English teacher, Digby Don finds overtones of both The Great Gatsby and Casablanca in Harrodian's daring period setting of Twelfth Night
If you were to say ‘The Jazz Age’ or ‘The Roaring Twenties’ I’d probably think of The Great Gatsby and the yellow cocktail music playing across his blue lawn through the summer nights. As Shakespeare portrays it, Illyria, the setting for Twelfth Night, also initially appears a carefree and prosperous place, untroubled by everyday mundane struggles.
Setting the Harrodian production in Orsino’s Jazz Club and making it a distinctly 1920s Twelfth Night made good sense
The cast clearly enjoyed themselves. The audience entered Orsino’s – Harrodian’s plush Art Deco theatre – and were greeted by performers and dancers, some interacting with the guests seated at the cabaret tables at the front. Noel’s soaring solo had us rapt before Orsino himself, entered - ‘If music be the food of love, play on…’ Orsino (played by Jasper) is, like Jay Gatsby, restless; the music no longer diverts his mind – ‘Enough, no more. 'Tis not so sweet now as it was before.’ The portrayal of Orsino and the setting brought Rick in Casablanca to mind, largely confined to the wings, nursing his hurt, while the crowd fortified by his liquor, dance to the tune of the band.

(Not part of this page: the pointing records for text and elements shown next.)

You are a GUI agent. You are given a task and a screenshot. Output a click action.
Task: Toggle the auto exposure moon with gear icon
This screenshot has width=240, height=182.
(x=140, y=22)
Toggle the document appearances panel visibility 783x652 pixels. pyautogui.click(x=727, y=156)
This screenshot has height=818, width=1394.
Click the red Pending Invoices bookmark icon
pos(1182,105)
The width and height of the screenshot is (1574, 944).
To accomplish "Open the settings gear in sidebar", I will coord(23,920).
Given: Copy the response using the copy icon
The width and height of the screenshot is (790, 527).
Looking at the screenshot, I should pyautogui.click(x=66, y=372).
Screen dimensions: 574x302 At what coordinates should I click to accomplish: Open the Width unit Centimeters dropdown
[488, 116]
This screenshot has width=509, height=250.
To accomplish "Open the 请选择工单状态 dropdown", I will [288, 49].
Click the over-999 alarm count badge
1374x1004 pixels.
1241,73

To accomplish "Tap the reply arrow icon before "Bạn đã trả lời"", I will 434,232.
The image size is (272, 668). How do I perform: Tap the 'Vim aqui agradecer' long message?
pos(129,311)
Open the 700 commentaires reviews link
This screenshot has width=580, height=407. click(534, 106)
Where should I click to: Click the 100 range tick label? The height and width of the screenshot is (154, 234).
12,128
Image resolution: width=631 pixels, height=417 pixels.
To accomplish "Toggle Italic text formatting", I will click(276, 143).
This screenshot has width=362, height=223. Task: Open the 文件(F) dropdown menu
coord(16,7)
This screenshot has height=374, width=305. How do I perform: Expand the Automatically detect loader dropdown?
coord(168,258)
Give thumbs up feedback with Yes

Meanwhile, Viola, (brilliantly played by Lily), arrives in this new city, full of hope and promise. She is bereft, mourning the death of her brother Sebastian, and we wonder if she can make a success of it in the Big City, as many immigrants struggled to in early 20th Century New York. After that, Shakespeare’s fast-moving plot-line sequence of cross-dressing, mistaken identities, love and disappointment rapidly played out. I was beginning to wonder whether I could have followed it all, without prior knowledge of the story, but was delighted by the slick sequence of revelations: Olivia (played confidently by Maya) realised it was Sebastian she had married (not Cesario), Orsino and Viola were able to fall in love, Antonio discovered he had not been betrayed by Sebastian after all and, finally, Viola and Sebastian were reunited.
Gender-blind casting turned Malvolio into a prim and inventively-played female office manager
Director, Mr. Sugarman makes it clear that this abridged version of Twelfth Night plays down the full extent of Viola’s and Olivia’s grief and omits much of Malvolio’s abject humiliation. Gender-blind casting turned Malvolio into a prim female office manager (inventively played by Jude) in this production. The machinations of Maria and Sir Toby were presented with humour, while Andrew Aguecheek did suitably little of note with aplomb. Sebastian (played by Louis) and his loyal friend Antonio, (Eddie), delivered plenty of laughs.
In the final scene there was time for one more Charleston, Malvolio's misfortune was (almost) forgotten, the couples married and everything turned out beautifully. There was little sense of a threat to Orsino’s ‘golden time’ or any hint of ‘The Jazz Age’ coming to an end, at least not for the time-being.